Malgré cette rebuffade, le jeune homme n’en procéda pas moins sur-le-champ à ses préparatifs de départ, ce qui lui prit peu de temps. Puis il embrassa sa mère, qui sanglotait, tendit la main à son père, qui lui tourna le dos et lui cria pour la seconde fois :

— Va-t’en au Diable !

— Vous me congédiez avec une bien mauvaise parole, dit tristement le fils, en franchissant le seuil de la cabane.

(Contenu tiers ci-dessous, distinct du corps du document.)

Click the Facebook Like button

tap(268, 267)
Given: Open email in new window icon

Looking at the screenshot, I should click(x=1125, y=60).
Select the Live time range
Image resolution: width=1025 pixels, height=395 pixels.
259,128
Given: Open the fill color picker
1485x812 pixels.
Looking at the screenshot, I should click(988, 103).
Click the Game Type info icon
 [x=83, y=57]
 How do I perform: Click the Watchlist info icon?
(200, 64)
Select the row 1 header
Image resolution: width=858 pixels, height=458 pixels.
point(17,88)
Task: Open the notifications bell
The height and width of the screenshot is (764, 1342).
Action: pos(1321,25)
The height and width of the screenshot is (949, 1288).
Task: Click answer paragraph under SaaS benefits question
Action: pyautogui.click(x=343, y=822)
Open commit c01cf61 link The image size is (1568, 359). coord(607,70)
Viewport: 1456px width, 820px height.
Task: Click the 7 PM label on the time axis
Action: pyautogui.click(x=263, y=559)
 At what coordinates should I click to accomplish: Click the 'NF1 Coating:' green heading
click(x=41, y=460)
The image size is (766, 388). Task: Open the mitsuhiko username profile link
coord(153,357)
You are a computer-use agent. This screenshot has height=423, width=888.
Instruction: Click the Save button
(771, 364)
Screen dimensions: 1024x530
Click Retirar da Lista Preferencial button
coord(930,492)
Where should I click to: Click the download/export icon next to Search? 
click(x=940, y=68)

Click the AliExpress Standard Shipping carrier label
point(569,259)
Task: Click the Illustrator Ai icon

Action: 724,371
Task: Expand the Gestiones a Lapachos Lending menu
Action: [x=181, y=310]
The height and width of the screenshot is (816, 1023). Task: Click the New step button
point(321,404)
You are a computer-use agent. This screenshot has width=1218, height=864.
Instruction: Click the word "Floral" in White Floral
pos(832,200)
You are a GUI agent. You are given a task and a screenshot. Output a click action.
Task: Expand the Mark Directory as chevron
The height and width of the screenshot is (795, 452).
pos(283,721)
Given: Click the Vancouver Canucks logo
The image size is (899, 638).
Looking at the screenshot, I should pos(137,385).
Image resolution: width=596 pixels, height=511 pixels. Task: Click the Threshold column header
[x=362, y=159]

L’intention de Jean était de se rendre dans quelque grande ville et d’y chercher sans retard un emploi. Or la ville la plus proche était encore assez éloignée, et il fallait pour s’y rendre traverser toute la forêt. Il y avait déjà sept grandes heures qu’il cheminait sous la haute futaie, et néanmoins ni la fatigue, ni la nuit qui approchait, ne le préoccupaient, tant il était absorbé par les rêves d’avenir, plus riants les uns que les autres, qui défilaient dans son cerveau, lorsque tout à coup il se trouva en présence d’un petit monsieur habillé tout de noir et dont les yeux jetaient dans l’ombre, qui commençait à s’épaissir, un éclat singulier. — Jean le salua, et, tout en s’écartant du sentier pour le laisser passer, lui demanda :

Monsieur, pourriez-vous me dire si je suis encore bien loin de la sortie de la forêt ?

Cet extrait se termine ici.